Parental Alienation Syndrome in Michigan Custody, Divorce Courts
Divorce is an emotional experience for everyone involved and this is especially true for children. In high-conflict divorces, the children often unfairly find themselves in the middle of the process, with some parents attempting to turn the child against the other.
In the 1980s, the late Dr. Richard Gardner introduced his theory of Parental Alienation Syndrome (PAS). According to research published in the American Journal of Family Therapy, the concept of PAS involves a child aligning himself or herself with one parent and rejecting a relationship with the other without legitimate reasons.

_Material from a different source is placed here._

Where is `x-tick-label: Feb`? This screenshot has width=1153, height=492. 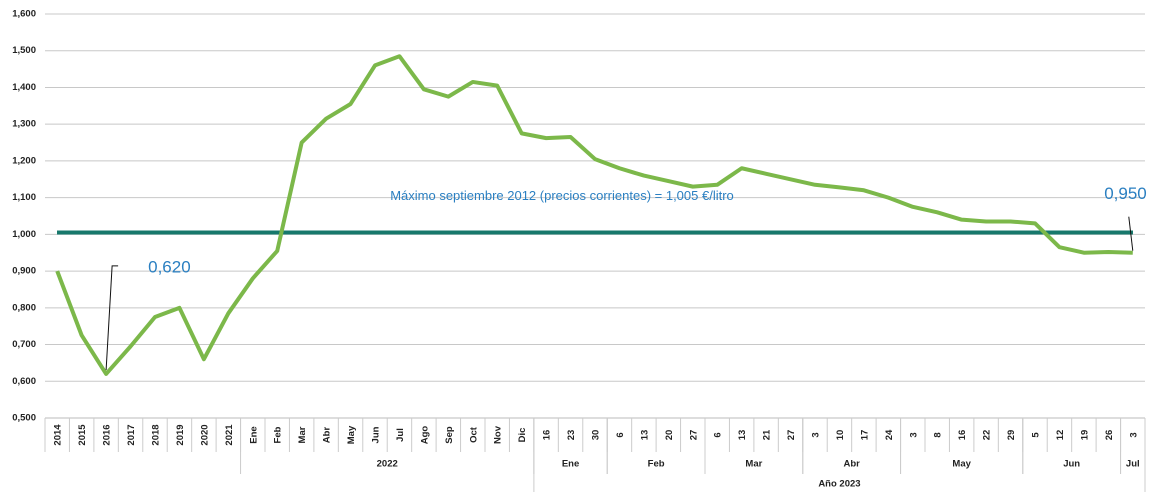
x-tick-label: Feb is located at coordinates (278, 434).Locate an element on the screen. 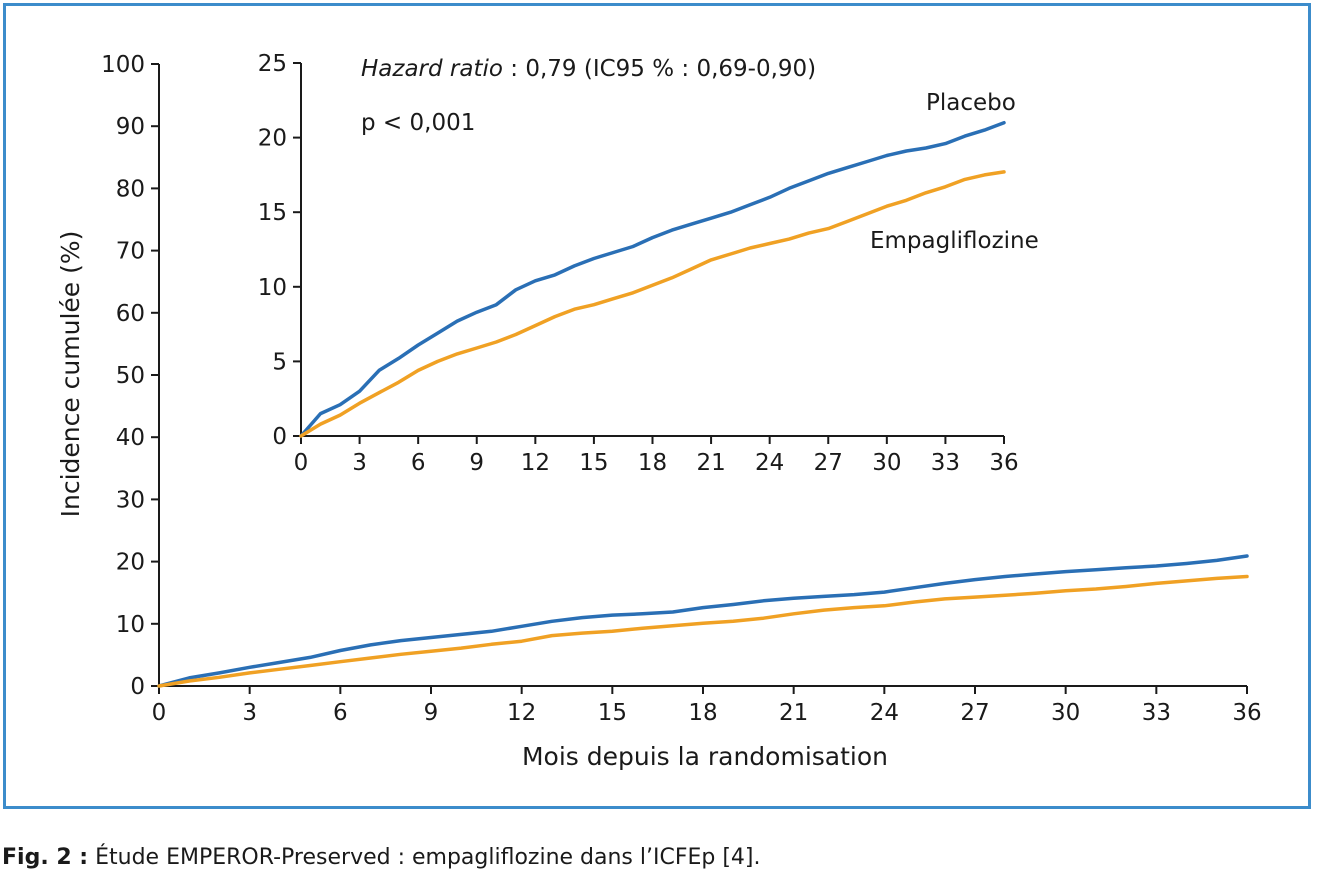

In cases of PAS, Dr. Gardner noted that children may exhibit some or all of the eight characteristic behaviors:
- The child will continue to disparage the alienated parent
- Attempt to rationalize the criticism of the alienated parent
- Lack of uncertainty in their feelings towards both parents
- The independent-thinker phenomenon, where the child asserts that the reasons for animosity toward one parent are his or her own
- Automatic support of the preferred parent against the alienated parent
- An absence of guilt over exploitation and mistreatment of the alienated parent
- Borrowed scenarios — where the reasons for the animosity actually belong to the alienating parent
- The child’s animosity toward the alienated parent spreads to the extended family
According to research in the American Journal of Family Therapy, PAS has been noted in psychiatric literature for over 60 years, but only recently has it been considered for inclusion in the Diagnostic and Statistical Manual of Mental Disorders. The DSM, as it is commonly known, is closely used by mental health professionals around the world as the standard classification tool for mental disorders.
PAS in Child Custody
PAS is a commonly discussed phenomenon in child custody and visitation disputes. Whether the parties’ dispute arises during the initial divorce process or a post-divorce child custody battle, a child’s behavior will often be a central focus in the legal conflict.
If you suspect or fear that your child is being alienated against you, it is important to work with an experienced family law attorney. While you should continue to comply with all child support and custody orders, an attorney can inform you of your options.